EL ESCRITOR SALAZ QUE DOMINÓ A LA LEONA



Es que soy estrecha. Era otra debutante a la cual le había aclarado que yo era difícil de satisfacer, que normalmente suelo hacer horas de horas el amor y mi apetito no es saciado. Al principio, cuando empezó a morderme y hundir sus uñas afiladas abriendo surcos por mi espalda, pensó que era un fanfarrón, pero cuando de pronto su sexo se abrió hasta ceder a mi voluntad, dejando de lado ese cuento de que era estrecha, no solo empezó a enamorarse, sino que empezó a entregarse al momento de hacer el amor. Porque no solo empezó a gemir de verdad y a decirme que quería sentir lo que yo sentía cuando la penetraba, haciéndome todo tipo de preguntas, desde dónde vivo, a qué me dedico, que con quien vivo, si era soltero y sin hijos. ¿Por qué no te casaste?, esa pregunta era una constante en mi vida con todas las mujeres que eran mías. He pasado de las 50 mujeres, ¿no crees que es suficiente razón?, pues no quiero quedarme con una sola, las quiero a todas.

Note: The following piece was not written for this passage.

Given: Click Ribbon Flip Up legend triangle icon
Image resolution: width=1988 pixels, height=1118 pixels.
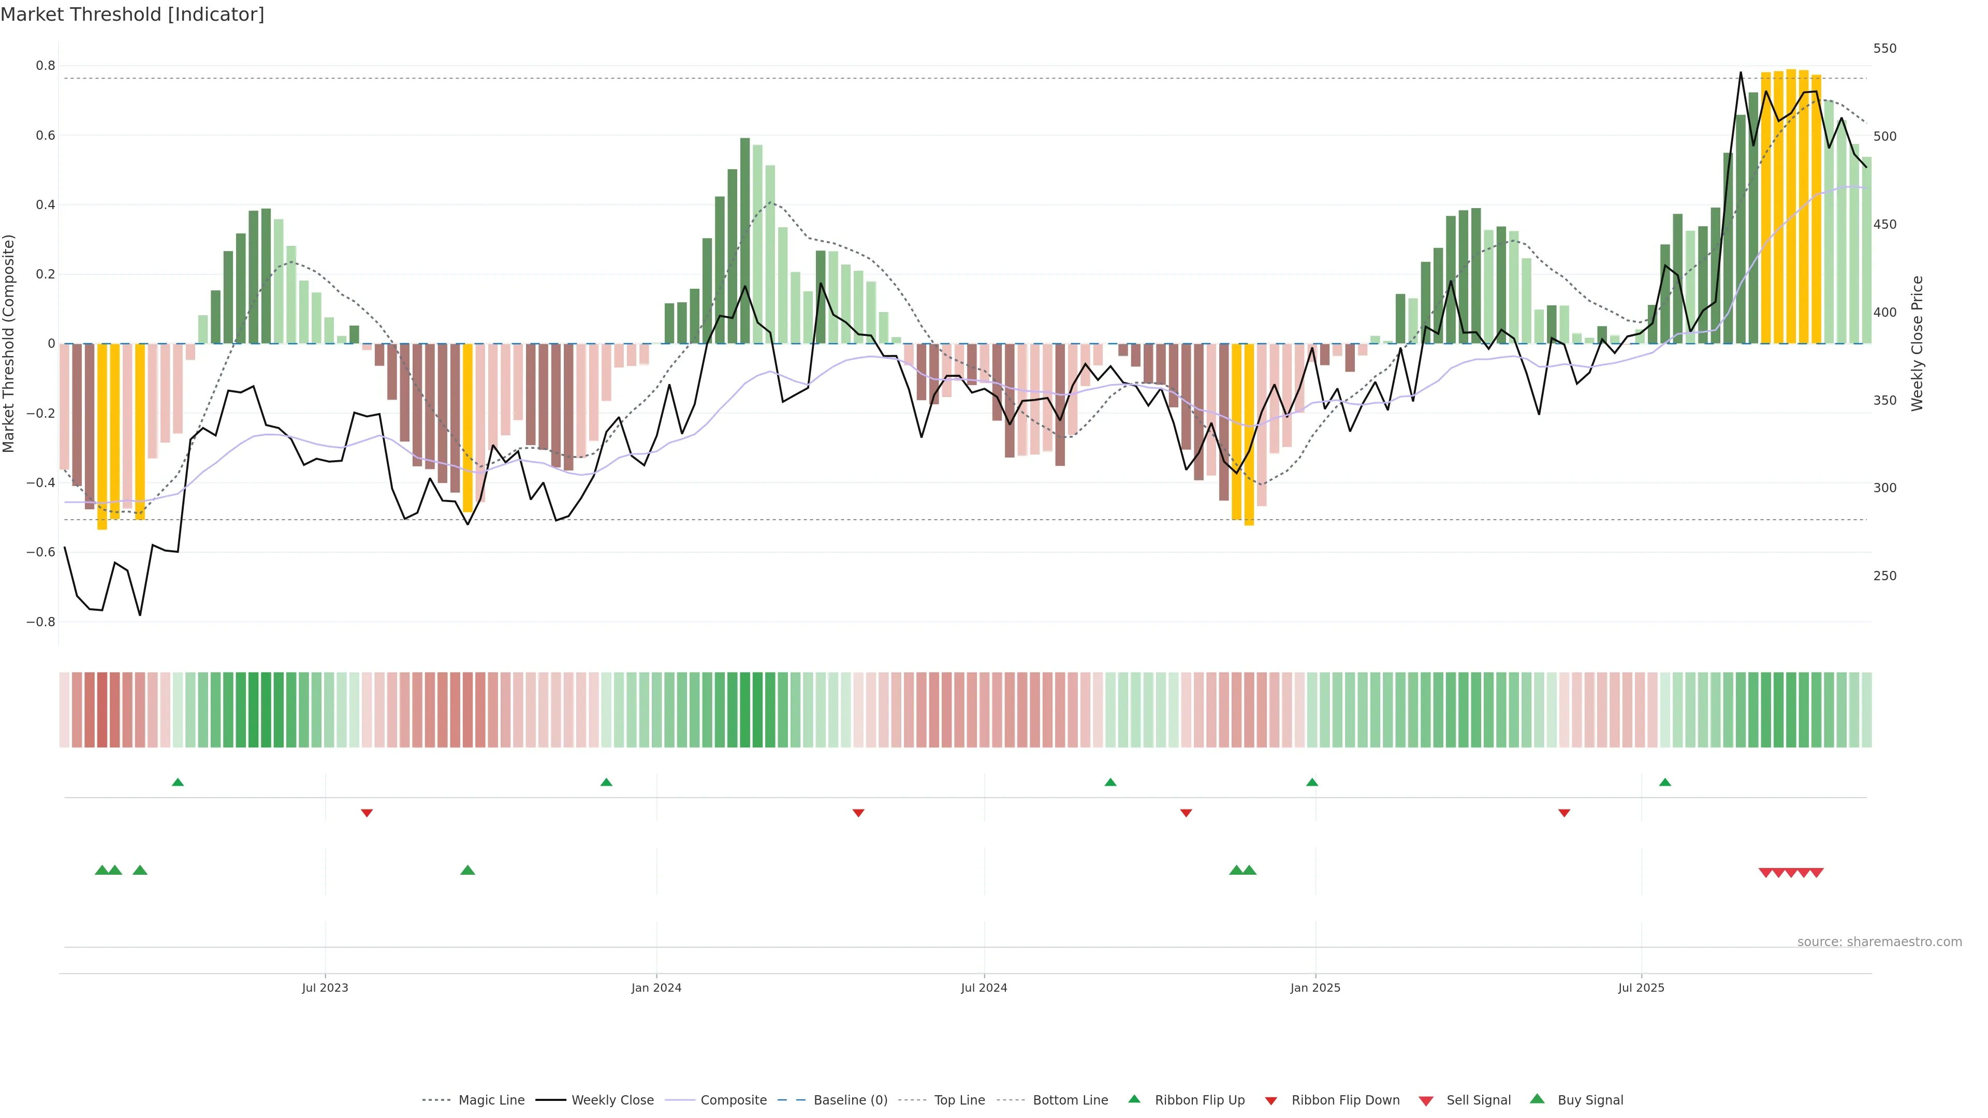Looking at the screenshot, I should (x=1134, y=1099).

Cuando la desnudé, contemplé un ombligo perfecto, una obra de arte echa por un obstetra que quiso hacerle un favor para cuando conociera el amor, si acaso empecé a hacerle el amor besándolo con deleite, porque además de ser alta, sus senos grandes, eran  perfectos para mis pequeñas manos que empezaron a engolosinarse en estos cuando ella estaba sobre mí y se deshacía en besos, en te quieros, mientras me pedía el número de mi celular, si acaso sin dudarlo, me entregara el ticket del suyo que suelen entregar cuando adquieres un nuevo equipo,  claro que era un número que ella no sabía de memoria y que me lo entregaba para que la llamara cuando quisiera, que era mía y, que quería seguir siéndolo, esmerándose en sus movimientos,  sonriendo para mis ojos de felicidad, repitiendo que era una leona, que así se sentía conmigo, mientras sujetaba con fuerza de su cabellera larga, para luego alzarla en peso y colocarla en las posiciones que deseara sobre la cama.
Quizás entendió que era yo alguien con quién podía conversar sobre la vida mientras hacíamos el amor, porque de inmediato, luego de la primera hora de sexo continuo, empezó a quejarse conmigo por las cosas que le pasaban, que sus problemas de pronto al confesármelos me hicieron entender que me estaba tratando más que como a un amante elegido, sino, como al terapeuta que necesitaba, para liberarse de todo lo que le agobiaba, esas tensiones que solo pueden ser tratadas de manera eficaz con una buena hora de sexo continuo donde sus ojos enloquecían y no paraba de jadear. Sí, pensé, la mejor terapia para cualquier tipo de problema, es el sexo, el sexo alivia cualquier pena, las amarguras, los desazones o la soledad, donde pareciera que nada vale la pena. Y fue entonces que la hacía feliz mientras le decía que era mi gatitta, una muchacha con características propias de las mujeres del Mediterráneo, no solo por su biotipo, sino por lo ardiente que era en el lecho. Para ser más puntual, pasamos de la hora de sexo y seguíamos en los movimientos frenéticos, con su sexo chorrreando y bien caliente, olvidándose de todo, con ganas de seguir haciendo el amor sin parar todo lo que fuera posible.
Luego de ordenarle todas las posturas posibles donde dominada a la leona en celo, contemplaba de vez en cuando su sexo perforado, esos labios donde quedaba el orificio por el cual yo entraba y salía con mi vigor sexual, le pregunté si quería seguir viéndose conmigo. Para el momento, ella ya estaba rendida, dispuesta a complacerme en cualquier antojo mío, sumisa y femenina, hembra al fin y al cabo, sensibilidad hecha para el placer, complacida en lo que de pronto le pareció algo muy lejano de la realidad, como si nunca hubiera conocido a alguien que doblegara su vagina estrecha, hasta de pronto vencer la terquedad de su pelvis, para luego sentir sus paredes vaginales abiertas, un territorio libre donde yo era el dominador.
Al ver la hora en el celular, comprendí que esa mujer había hecho un derroche de energía superior al cual estuvo acostumbrada con cualquier otro amante. Me entregó su número y me pidió que no la olvidase, que la llamase, si acaso se aseguró primero de guardar mi número con diligencia, repitiéndolo con nerviosismo una y otra vez, gastando el saldo que le quedó para llamarme y verificar que no le mentía, que nuestro reencuentro sería pronto, con esas ansias con las cuales me besó, cuando supe en ese momento que toda presentación, donde dijesen que eran leonas indomables, jamás pudieron disuadir mis deseos, al ver traseros desnudos, donde el feliz había de ser yo, una vez más.